[Data to process]
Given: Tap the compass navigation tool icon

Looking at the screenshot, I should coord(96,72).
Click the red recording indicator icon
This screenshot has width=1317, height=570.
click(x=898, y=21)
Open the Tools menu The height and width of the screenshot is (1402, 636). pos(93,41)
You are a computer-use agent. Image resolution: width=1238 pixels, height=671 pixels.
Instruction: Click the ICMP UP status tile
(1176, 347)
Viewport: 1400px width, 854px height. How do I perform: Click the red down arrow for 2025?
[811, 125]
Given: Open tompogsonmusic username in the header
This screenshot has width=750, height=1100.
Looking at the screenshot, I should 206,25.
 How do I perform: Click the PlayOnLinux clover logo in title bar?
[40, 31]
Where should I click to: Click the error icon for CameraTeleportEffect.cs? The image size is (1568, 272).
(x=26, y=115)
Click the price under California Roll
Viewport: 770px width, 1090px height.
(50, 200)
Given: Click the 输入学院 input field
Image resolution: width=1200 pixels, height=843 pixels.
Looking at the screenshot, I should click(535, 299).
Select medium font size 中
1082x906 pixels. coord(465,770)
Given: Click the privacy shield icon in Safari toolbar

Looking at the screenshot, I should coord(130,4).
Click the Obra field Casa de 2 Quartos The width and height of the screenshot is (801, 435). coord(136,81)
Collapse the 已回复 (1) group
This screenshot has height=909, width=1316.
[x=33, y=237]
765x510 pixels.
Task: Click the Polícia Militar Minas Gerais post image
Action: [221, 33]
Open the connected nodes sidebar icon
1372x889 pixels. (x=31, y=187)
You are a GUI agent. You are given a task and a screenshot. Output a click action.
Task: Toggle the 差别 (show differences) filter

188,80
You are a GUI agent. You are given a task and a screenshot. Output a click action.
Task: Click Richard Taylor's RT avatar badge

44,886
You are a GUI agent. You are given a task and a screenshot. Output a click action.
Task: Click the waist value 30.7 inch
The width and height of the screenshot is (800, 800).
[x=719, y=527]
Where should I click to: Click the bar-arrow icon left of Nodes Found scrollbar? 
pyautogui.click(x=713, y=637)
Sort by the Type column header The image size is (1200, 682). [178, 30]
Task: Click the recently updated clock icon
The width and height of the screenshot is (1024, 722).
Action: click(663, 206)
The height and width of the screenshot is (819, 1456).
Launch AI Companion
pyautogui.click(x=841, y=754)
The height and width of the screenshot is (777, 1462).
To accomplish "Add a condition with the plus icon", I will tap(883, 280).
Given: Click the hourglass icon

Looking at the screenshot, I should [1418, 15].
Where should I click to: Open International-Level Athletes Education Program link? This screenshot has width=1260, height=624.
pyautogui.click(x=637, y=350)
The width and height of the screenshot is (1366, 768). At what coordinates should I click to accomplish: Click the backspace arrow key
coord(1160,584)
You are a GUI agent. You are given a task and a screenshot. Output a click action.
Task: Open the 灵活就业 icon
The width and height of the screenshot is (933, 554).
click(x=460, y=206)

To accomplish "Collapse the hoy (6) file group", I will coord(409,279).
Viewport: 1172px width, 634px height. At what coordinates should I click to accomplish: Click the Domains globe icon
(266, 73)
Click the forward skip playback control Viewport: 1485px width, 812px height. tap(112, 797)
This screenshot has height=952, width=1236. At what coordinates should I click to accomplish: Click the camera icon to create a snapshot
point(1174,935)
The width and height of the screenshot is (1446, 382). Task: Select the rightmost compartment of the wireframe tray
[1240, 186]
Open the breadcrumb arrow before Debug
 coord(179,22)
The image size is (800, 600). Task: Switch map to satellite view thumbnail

[Task details] Whenever a line of the records holds the string "field", pick it out and copy it.

[Solution to this exercise]
Given: Click the 输入学院 input field
Click the Obra field Casa de 2 Quartos The width and height of the screenshot is (801, 435). coord(136,81)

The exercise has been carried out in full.